Un tacle à la Nouvelle Vague du rap français
R.A.P reprend – sans surprise – les thèmes qui font l’ADN du rap de Kery James, de la vie en banlieue aux inégalités sociales (Rien n’a changé, 1 pour le savoir). Moins attendue, la nouvelle génération du rap français constitue l’un des fils rouges de ce huitième opus teinté d’une certaine amertume. Il déplore notamment son manque de conscience et ses textes superficiels, loin de ce que constituent, aux yeux du lyriciste, les racines du rap français. Loin des IAM, NTM, Psy 4 de la rime ou Mafia K’1 Fry qui ont toujours – ou presque – utilisé leur plume et leur voix comme outil social, politique et identitaire.
« Rappe pour les opprimés, d’autres ne pensent qu’à streamer », « Les rappeurs sans cause explosent en vol », peut-on entendre dans Radical. « Aux chiottes le rap de branché » assène-t-il dans R.A.P. Un message encore plus clair dans J’suis pas CNews, morceau – au passage – bien moins virulent que ce que le titre pourrait laisser penser : « Les vrais me disent : »Que devient le rap, ils font tous la même chose, y’a rien d’original ». C’est plus des rappeurs, c’est des chanteuses. J’éveille les cœurs, ils font des berceuses ». Si Kery James n’était déjà pas tendre avec la Nouvelle Vague de rappeurs dans J’rap encore, il réaffirme ici clairement sa déception face au manque de discours engagés.

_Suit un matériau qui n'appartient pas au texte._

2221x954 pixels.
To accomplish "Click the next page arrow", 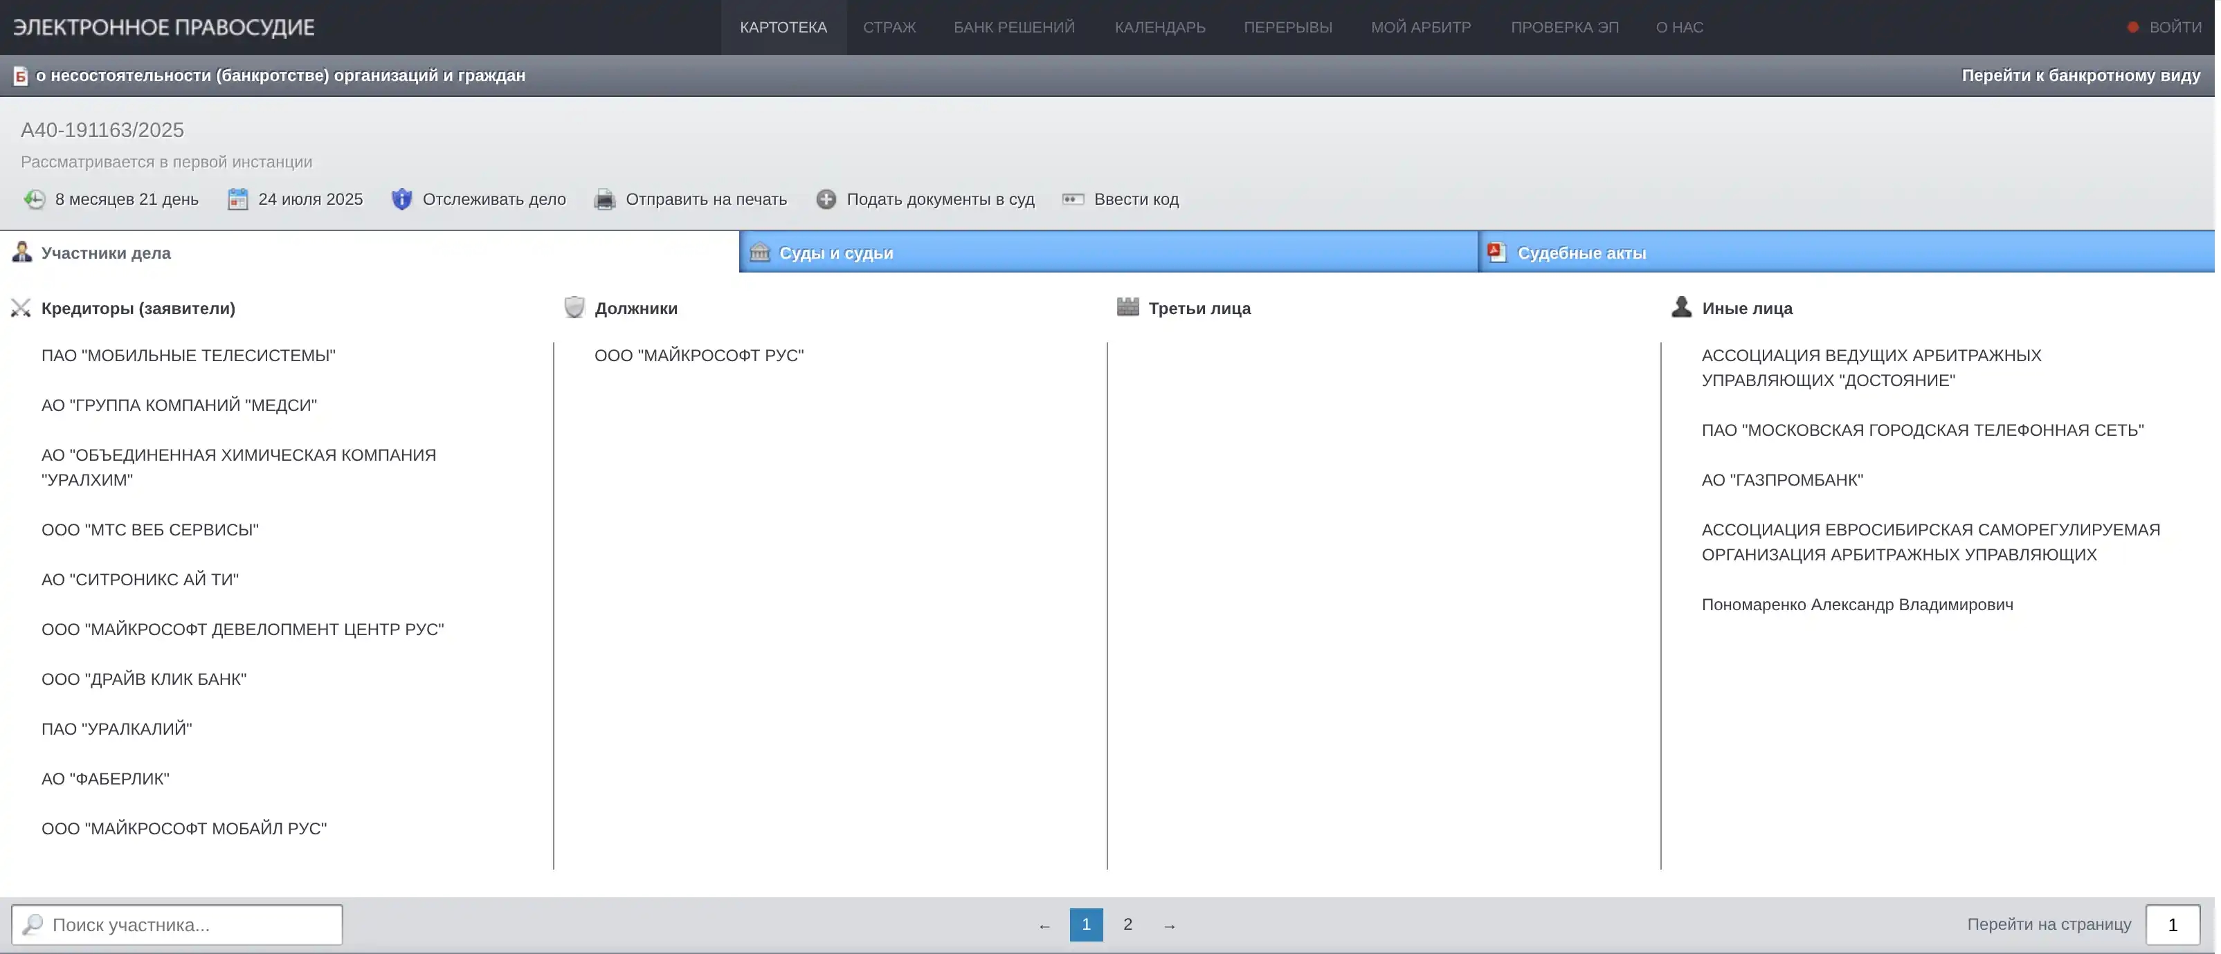I will coord(1169,926).
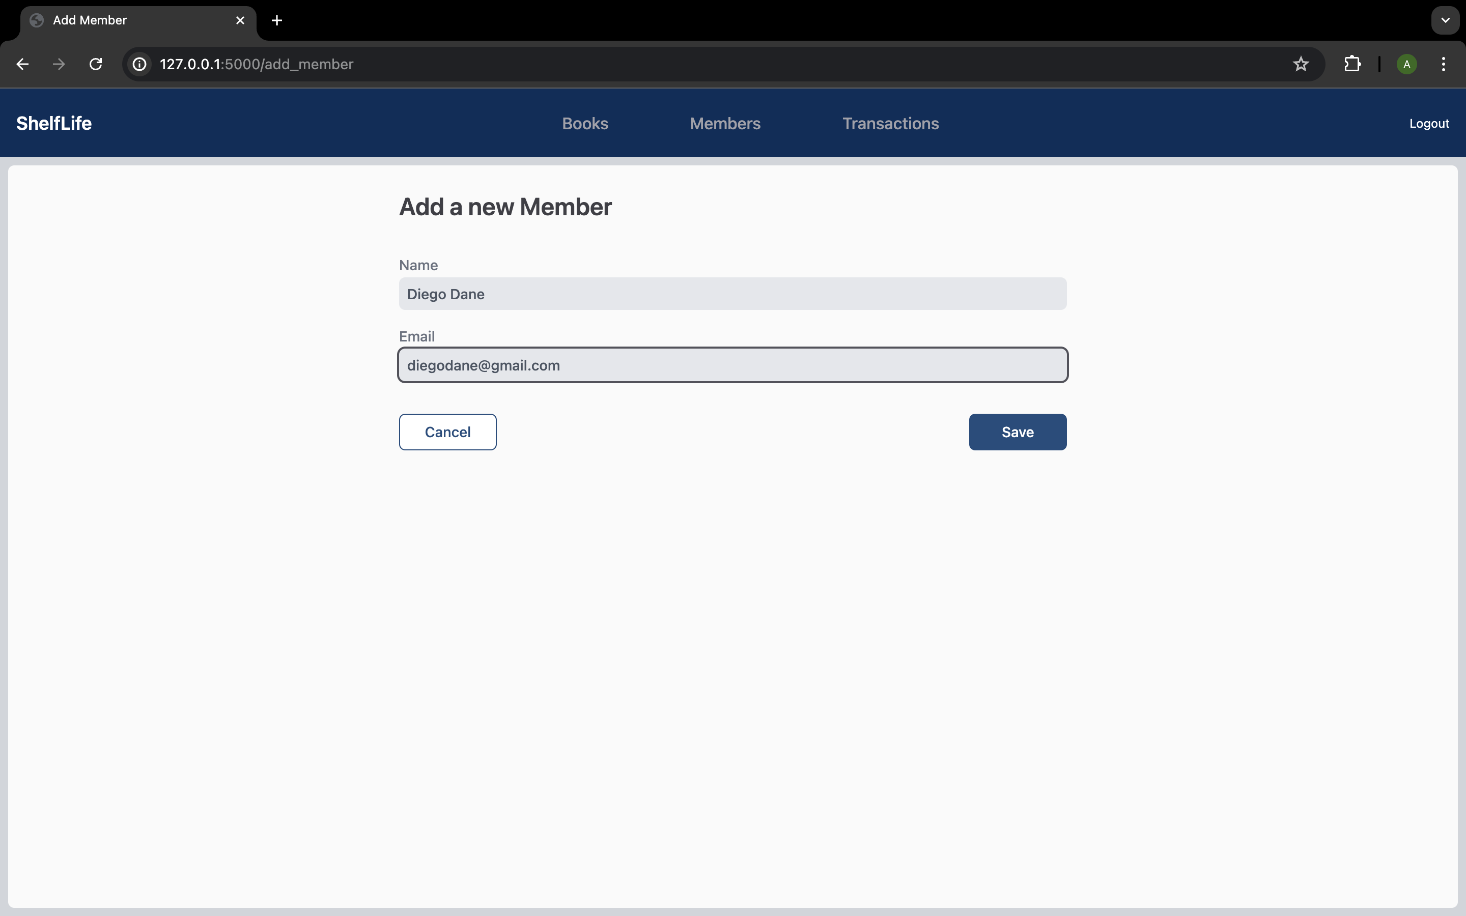Focus the Name input field

(732, 294)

Shaban en hommage aux victimes palestiniennes
S’il y avait un climax dans cet album, il s’intitulerait Shaban. Sorti en octobre, le morceau est un hommage à Shaaban Al-Dalou, mort dans un incendie après une frappe revendiquée par l’armée israélienne sur l’hôpital Al-Aqsa à Gaza, pile un an plus tôt. « C’est important de personnaliser ces victimes. Parce qu’on nous parle de chiffres, de gens qui ont été tués, mais qui n’ont pas de nom, qui n’ont pas d’histoire. », a confié le rappeur français à l’AFP.
Kery James n’évoque toutefois le jeune étudiant palestinien que dans les deux derniers couplets, la première partie dénonçant les « hypocrites démocrates » qui « réclament un cessez-le-feu mais fournissent des armes ». Si le rappeur a toujours affirmé haut et fort son soutien aux Palestiniens, que ce soit à travers ses textes (Avec le cœur et la raison) ou via les médias et les réseaux sociaux, il s’agit là d’un fil qu’il tire tout au long de l’album. « R comme rebelle, mon âme est Palestinienne », peut-on encore l’entendre dire dans R.A.P.
Le reste de l’album relève davantage de l’introspection, comme il a – là encore – l’habitude de le faire. Le tout rythmé par des featurings aux sonorités variées. On retrouve notamment Zaho, avec laquelle il a déjà collaboré (Je m’écris, La vie en rêve) sur le titre Demain, mais aussi Wally Seck, Camille Lellouche, Kareen Guiock Thuram et Fally Ipupa.
Après s’être essayé au théâtre avec A vif et au cinéma avec Banlieusards, Kery James revient donc à ses premières amours avec un album, qu’il plaise ou dérange, ne laissera pas indifférent.